The original lodge was built on northern Vancouver Island and floated to Nimmo Bay in May 1981. Today, the resort has nine guest cabins, a floating spa, massage rooms, a rec room, three helicopter pads, and a beautiful common building. I was struck by the craftsmanship and level of detail of the buildings and furnishing, and how it all seamlessly blends into its forest surroundings. It’s no wonder why it’s one of National Geographic’s Unique Lodges of the World.

Photo: Scott Sporleder

Historically, Nimmo Bay Wilderness Resort has been a heli-fishing lodge; guests get transported up into the mountains to fish in pristine rivers and streams. Over the past several years, it’s evolved into an eco-tourism destination and now offers many experiences in addition to fishing, from whale- and bear-watching to heli-biking and old-growth forest hiking.
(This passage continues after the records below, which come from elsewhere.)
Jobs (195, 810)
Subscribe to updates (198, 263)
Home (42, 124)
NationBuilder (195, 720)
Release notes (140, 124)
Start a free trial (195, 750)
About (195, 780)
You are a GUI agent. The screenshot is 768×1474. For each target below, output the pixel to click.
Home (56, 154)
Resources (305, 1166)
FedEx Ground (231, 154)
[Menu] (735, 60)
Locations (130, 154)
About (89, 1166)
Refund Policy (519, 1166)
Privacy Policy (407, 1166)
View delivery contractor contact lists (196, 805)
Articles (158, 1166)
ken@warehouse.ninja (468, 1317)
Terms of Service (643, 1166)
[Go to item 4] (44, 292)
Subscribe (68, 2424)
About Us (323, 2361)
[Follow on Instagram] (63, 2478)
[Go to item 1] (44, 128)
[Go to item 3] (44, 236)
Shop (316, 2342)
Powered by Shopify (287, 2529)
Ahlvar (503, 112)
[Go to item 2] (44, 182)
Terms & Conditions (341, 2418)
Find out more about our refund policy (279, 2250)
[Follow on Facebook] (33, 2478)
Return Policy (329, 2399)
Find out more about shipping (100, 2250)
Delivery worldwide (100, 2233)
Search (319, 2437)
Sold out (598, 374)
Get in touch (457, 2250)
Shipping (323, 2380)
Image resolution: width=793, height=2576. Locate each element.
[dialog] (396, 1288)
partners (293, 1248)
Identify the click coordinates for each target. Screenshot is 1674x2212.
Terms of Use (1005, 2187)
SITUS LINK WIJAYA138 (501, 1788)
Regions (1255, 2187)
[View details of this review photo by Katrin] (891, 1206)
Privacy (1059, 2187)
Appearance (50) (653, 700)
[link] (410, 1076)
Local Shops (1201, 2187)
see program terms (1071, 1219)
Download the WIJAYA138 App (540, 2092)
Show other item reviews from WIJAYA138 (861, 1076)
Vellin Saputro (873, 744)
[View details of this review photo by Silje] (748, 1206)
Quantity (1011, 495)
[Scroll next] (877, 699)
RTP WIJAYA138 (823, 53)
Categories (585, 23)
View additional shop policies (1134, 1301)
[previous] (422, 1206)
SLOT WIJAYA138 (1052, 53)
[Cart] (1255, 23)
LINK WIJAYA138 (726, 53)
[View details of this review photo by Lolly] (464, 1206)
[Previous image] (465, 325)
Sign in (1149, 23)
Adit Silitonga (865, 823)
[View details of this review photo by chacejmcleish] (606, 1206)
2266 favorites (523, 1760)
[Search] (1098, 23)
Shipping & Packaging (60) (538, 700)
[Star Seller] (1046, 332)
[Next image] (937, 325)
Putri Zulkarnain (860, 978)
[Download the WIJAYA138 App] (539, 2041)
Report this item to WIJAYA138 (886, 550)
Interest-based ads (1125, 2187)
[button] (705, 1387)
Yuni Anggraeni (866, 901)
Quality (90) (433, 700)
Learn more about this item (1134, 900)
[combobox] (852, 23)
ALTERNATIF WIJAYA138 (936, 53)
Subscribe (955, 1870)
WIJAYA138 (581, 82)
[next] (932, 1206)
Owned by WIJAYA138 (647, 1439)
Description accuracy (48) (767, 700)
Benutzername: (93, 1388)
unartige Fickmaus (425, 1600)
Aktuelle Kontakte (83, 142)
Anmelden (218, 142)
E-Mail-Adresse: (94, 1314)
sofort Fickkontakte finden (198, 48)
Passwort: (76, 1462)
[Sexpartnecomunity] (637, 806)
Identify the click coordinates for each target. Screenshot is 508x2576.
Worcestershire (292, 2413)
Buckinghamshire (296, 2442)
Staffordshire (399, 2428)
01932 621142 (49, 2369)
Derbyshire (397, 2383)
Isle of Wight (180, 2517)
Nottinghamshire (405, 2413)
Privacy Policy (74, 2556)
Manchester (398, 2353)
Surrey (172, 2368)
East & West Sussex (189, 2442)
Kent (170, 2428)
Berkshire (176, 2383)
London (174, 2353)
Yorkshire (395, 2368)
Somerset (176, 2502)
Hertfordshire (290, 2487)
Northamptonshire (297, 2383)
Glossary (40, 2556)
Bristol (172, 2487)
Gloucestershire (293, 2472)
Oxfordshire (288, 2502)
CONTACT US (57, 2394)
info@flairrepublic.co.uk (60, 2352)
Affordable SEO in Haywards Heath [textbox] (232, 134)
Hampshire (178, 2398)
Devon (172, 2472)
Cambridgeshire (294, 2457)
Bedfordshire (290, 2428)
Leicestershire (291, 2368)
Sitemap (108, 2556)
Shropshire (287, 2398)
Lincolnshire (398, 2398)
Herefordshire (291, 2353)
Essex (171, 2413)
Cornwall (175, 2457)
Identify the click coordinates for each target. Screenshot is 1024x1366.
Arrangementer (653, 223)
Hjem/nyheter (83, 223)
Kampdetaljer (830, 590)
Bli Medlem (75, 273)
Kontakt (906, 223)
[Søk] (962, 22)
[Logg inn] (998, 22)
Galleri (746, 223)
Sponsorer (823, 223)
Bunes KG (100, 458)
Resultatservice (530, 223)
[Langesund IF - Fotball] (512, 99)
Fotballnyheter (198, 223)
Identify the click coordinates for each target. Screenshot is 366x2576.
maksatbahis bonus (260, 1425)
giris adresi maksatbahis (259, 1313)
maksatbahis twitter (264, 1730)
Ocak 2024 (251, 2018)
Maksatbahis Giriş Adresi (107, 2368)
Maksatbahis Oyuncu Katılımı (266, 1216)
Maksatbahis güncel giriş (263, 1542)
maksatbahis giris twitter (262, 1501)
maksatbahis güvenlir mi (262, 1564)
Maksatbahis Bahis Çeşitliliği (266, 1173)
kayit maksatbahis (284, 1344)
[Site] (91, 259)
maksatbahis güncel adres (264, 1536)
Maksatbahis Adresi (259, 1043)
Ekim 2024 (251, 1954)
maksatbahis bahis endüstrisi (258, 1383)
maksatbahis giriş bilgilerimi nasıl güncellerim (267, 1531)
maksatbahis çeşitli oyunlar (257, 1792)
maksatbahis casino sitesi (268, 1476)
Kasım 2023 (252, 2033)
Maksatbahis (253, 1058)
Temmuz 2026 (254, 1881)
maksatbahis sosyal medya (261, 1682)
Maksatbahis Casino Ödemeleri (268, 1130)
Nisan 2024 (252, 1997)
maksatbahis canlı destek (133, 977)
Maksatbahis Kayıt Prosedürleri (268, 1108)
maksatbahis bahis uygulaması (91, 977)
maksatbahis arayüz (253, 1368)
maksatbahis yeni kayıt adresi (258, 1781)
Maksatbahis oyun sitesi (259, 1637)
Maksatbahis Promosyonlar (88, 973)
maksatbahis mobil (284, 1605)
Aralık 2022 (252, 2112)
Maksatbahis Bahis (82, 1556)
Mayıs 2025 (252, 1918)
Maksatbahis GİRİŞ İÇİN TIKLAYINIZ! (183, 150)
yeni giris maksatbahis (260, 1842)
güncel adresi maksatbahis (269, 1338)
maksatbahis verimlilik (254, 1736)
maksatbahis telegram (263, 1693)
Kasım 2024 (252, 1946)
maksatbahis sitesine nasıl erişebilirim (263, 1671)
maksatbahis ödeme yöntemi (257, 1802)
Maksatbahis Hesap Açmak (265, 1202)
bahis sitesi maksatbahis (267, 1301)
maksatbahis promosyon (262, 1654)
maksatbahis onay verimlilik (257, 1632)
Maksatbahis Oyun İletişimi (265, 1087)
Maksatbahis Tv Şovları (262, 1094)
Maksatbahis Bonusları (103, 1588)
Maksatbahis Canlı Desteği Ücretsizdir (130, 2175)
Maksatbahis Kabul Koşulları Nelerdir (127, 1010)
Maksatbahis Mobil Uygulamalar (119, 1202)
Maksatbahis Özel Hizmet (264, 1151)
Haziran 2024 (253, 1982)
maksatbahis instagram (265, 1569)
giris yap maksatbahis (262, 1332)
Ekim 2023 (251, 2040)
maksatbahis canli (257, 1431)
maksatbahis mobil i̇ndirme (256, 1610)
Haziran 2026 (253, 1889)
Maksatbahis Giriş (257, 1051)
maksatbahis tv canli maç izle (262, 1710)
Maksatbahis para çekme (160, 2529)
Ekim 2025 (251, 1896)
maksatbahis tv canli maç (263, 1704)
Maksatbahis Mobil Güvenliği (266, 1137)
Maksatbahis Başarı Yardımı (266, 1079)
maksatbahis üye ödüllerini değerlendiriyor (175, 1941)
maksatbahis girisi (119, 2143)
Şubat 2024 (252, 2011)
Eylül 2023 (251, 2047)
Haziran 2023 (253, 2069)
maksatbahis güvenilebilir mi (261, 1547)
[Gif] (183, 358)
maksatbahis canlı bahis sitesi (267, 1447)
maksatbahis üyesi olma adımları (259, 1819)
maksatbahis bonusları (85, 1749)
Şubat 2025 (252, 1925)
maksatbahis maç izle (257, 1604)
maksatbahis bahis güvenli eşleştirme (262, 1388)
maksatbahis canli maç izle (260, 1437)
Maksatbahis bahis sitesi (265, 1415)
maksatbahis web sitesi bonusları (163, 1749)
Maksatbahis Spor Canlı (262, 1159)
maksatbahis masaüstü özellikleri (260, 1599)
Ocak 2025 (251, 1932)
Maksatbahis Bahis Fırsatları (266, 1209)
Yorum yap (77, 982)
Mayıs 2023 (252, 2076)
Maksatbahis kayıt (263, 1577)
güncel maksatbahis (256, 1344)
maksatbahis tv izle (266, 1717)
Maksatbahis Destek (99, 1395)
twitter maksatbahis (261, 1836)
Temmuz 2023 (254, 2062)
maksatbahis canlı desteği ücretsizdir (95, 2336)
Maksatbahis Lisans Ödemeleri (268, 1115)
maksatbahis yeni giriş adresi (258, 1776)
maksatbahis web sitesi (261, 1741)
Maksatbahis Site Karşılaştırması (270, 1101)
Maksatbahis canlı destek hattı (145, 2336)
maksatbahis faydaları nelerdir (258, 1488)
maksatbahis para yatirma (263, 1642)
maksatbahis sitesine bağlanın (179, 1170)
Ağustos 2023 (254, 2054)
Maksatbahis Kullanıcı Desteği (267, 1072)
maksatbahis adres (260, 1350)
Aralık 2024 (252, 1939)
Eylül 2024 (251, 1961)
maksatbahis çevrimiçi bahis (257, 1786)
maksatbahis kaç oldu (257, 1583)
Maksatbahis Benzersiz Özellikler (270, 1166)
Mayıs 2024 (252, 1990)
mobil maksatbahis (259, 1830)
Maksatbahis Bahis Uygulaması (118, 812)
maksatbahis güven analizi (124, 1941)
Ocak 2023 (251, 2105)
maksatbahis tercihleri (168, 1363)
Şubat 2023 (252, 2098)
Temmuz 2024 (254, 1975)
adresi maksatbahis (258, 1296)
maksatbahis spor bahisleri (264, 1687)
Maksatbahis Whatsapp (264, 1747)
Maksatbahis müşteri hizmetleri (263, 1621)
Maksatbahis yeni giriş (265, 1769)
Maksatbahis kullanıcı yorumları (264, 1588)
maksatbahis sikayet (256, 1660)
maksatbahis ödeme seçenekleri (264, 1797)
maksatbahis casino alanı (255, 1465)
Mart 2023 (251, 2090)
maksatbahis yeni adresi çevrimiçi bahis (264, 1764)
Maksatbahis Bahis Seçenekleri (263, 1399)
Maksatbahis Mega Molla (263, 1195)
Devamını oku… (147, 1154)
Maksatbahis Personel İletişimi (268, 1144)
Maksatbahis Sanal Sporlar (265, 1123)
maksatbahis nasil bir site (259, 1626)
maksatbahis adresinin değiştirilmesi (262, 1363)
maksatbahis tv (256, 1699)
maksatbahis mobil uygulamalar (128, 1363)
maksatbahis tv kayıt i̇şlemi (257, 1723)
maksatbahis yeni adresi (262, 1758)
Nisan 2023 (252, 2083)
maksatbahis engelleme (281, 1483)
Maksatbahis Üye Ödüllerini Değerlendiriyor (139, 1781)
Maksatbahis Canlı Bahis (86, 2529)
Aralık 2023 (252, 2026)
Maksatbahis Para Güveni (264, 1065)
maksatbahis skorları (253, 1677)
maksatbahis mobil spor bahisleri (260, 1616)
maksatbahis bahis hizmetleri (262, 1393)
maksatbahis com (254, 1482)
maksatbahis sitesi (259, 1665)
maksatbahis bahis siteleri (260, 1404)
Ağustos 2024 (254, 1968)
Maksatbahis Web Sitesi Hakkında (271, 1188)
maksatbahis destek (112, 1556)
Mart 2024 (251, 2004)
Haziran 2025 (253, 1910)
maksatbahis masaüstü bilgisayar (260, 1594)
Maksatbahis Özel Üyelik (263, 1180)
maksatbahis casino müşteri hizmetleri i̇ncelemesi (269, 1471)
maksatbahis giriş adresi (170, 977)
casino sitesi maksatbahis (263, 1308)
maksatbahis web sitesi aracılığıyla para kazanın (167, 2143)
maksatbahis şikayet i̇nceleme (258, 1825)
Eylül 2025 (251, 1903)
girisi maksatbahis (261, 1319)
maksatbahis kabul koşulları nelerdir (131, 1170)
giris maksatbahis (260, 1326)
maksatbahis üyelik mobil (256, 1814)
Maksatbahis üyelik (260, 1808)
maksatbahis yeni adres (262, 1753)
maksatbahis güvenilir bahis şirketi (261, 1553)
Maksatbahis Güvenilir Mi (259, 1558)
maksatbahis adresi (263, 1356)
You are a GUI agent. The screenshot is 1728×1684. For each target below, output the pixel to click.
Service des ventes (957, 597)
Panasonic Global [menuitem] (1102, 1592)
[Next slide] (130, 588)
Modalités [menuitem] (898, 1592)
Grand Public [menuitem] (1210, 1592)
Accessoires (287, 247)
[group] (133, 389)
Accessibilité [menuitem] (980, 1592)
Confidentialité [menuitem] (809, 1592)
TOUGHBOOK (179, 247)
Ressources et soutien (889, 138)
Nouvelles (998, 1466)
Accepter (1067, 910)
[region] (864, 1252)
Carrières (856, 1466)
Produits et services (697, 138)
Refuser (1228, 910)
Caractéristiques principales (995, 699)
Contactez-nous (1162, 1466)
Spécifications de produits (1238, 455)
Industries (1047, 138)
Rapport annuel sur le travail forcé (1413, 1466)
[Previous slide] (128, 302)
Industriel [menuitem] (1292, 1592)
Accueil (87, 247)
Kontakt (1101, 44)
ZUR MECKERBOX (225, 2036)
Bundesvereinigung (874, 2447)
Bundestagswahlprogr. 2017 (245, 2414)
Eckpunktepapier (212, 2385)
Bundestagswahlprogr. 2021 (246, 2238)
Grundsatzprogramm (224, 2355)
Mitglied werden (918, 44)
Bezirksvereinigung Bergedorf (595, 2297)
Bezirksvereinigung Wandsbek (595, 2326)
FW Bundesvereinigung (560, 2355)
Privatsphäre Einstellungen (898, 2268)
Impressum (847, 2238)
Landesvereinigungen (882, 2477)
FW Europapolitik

You can even have a picnic lunch on a mountaintop glacier. (I did, and I highly recommend it.) However you want to spend your time there, the resort will do everything it can to make it happen.

Photo: Scott Sporleder

In speaking with husband-wife duo Craig and Deborah — and their three kids Fraser, Georgia, and Clifton — it was clear that this is not merely a business but a home. The family was pretty much raised in this isolated part of BC, and the experiences they’ve had growing up is what they passionately pass on to the guests. Fraser, the oldest child who now runs the operation, said that they’re “sharing our life out here… and we’re just making it available to other people to enjoy and share that experience.”

Photo: Scott Sporleder

This is what I felt as I chatted with staff and other guests around a bonfire on the floating deck, or seated around a beautiful massive oak table enjoying a meal together, or watching the family give an impromptu musical performance where we all clapped and sang along. The resort was built on family values, and it’s tangible: I felt like I was at home.